__Task description__. Print every record exactly, omitting none.

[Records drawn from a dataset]
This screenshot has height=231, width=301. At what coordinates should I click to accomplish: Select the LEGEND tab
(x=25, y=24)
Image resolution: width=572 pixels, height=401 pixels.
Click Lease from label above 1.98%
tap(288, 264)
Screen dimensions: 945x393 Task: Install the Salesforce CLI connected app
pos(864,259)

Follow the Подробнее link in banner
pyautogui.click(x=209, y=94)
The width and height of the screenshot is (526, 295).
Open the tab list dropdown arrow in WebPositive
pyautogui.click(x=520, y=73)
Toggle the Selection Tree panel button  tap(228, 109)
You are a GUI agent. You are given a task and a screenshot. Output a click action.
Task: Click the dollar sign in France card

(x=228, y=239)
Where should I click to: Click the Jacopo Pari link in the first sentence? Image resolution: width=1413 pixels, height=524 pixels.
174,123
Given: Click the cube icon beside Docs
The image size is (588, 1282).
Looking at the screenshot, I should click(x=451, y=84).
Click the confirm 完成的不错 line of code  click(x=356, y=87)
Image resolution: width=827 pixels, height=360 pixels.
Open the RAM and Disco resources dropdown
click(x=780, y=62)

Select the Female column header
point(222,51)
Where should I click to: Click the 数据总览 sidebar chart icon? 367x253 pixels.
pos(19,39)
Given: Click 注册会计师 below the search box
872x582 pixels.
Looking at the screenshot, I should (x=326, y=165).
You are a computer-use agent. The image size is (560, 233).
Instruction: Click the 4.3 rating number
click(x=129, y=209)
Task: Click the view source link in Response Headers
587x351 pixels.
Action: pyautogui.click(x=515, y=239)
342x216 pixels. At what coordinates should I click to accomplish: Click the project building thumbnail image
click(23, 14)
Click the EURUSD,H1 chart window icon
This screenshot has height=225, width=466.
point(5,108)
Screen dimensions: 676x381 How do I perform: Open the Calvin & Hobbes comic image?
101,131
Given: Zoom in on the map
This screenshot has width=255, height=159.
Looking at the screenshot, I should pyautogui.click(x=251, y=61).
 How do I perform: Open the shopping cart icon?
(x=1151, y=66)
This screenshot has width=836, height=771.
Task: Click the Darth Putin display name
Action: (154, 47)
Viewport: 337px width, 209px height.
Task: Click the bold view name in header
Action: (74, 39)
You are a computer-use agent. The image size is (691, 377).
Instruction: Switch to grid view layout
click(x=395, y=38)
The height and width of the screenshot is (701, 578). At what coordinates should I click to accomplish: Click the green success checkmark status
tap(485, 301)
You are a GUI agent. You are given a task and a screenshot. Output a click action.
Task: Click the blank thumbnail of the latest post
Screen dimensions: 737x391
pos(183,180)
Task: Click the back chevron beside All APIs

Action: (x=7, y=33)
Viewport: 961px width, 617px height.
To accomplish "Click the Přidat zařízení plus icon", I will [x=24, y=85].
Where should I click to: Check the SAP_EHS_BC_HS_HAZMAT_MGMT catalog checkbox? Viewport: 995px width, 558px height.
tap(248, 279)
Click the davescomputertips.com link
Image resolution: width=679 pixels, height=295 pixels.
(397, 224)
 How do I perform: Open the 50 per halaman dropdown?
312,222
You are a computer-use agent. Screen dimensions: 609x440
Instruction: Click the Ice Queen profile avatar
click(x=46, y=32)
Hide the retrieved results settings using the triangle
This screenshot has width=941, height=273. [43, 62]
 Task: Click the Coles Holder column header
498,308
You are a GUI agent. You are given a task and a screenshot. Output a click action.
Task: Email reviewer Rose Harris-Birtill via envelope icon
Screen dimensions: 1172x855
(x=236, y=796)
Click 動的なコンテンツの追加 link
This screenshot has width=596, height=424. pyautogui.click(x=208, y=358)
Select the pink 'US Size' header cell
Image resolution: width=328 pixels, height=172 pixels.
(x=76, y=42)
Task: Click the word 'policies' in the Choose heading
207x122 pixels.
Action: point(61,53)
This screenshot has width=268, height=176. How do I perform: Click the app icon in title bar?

__The answer__.
This screenshot has height=231, width=301. At what coordinates should I click to accomplish: Select the LEGEND tab
(x=25, y=24)
Image resolution: width=572 pixels, height=401 pixels.
Click Lease from label above 1.98%
tap(288, 264)
Screen dimensions: 945x393 Task: Install the Salesforce CLI connected app
pos(864,259)

Follow the Подробнее link in banner
pyautogui.click(x=209, y=94)
The width and height of the screenshot is (526, 295).
Open the tab list dropdown arrow in WebPositive
pyautogui.click(x=520, y=73)
Toggle the Selection Tree panel button  tap(228, 109)
You are a GUI agent. You are given a task and a screenshot. Output a click action.
Task: Click the dollar sign in France card

(x=228, y=239)
Where should I click to: Click the Jacopo Pari link in the first sentence? Image resolution: width=1413 pixels, height=524 pixels.
174,123
Given: Click the cube icon beside Docs
The image size is (588, 1282).
Looking at the screenshot, I should click(x=451, y=84).
Click the confirm 完成的不错 line of code  click(x=356, y=87)
Image resolution: width=827 pixels, height=360 pixels.
Open the RAM and Disco resources dropdown
click(x=780, y=62)

Select the Female column header
point(222,51)
Where should I click to: Click the 数据总览 sidebar chart icon? 367x253 pixels.
pos(19,39)
Given: Click 注册会计师 below the search box
872x582 pixels.
Looking at the screenshot, I should (x=326, y=165).
You are a computer-use agent. The image size is (560, 233).
Instruction: Click the 4.3 rating number
click(x=129, y=209)
Task: Click the view source link in Response Headers
587x351 pixels.
Action: pyautogui.click(x=515, y=239)
342x216 pixels. At what coordinates should I click to accomplish: Click the project building thumbnail image
click(23, 14)
Click the EURUSD,H1 chart window icon
This screenshot has height=225, width=466.
point(5,108)
Screen dimensions: 676x381 How do I perform: Open the Calvin & Hobbes comic image?
101,131
Given: Zoom in on the map
This screenshot has width=255, height=159.
Looking at the screenshot, I should pyautogui.click(x=251, y=61).
 How do I perform: Open the shopping cart icon?
(x=1151, y=66)
This screenshot has width=836, height=771.
Task: Click the Darth Putin display name
Action: (154, 47)
Viewport: 337px width, 209px height.
Task: Click the bold view name in header
Action: (74, 39)
You are a computer-use agent. The image size is (691, 377).
Instruction: Switch to grid view layout
click(x=395, y=38)
The height and width of the screenshot is (701, 578). At what coordinates should I click to accomplish: Click the green success checkmark status
tap(485, 301)
You are a GUI agent. You are given a task and a screenshot. Output a click action.
Task: Click the blank thumbnail of the latest post
Screen dimensions: 737x391
pos(183,180)
Task: Click the back chevron beside All APIs

Action: (x=7, y=33)
Viewport: 961px width, 617px height.
To accomplish "Click the Přidat zařízení plus icon", I will [x=24, y=85].
Where should I click to: Check the SAP_EHS_BC_HS_HAZMAT_MGMT catalog checkbox? Viewport: 995px width, 558px height.
tap(248, 279)
Click the davescomputertips.com link
Image resolution: width=679 pixels, height=295 pixels.
(397, 224)
 How do I perform: Open the 50 per halaman dropdown?
312,222
You are a computer-use agent. Screen dimensions: 609x440
Instruction: Click the Ice Queen profile avatar
click(x=46, y=32)
Hide the retrieved results settings using the triangle
This screenshot has width=941, height=273. [43, 62]
 Task: Click the Coles Holder column header
498,308
You are a GUI agent. You are given a task and a screenshot. Output a click action.
Task: Email reviewer Rose Harris-Birtill via envelope icon
Screen dimensions: 1172x855
(x=236, y=796)
Click 動的なコンテンツの追加 link
This screenshot has width=596, height=424. pyautogui.click(x=208, y=358)
Select the pink 'US Size' header cell
Image resolution: width=328 pixels, height=172 pixels.
(x=76, y=42)
Task: Click the word 'policies' in the Choose heading
207x122 pixels.
Action: point(61,53)
This screenshot has width=268, height=176. How do I perform: Click the app icon in title bar?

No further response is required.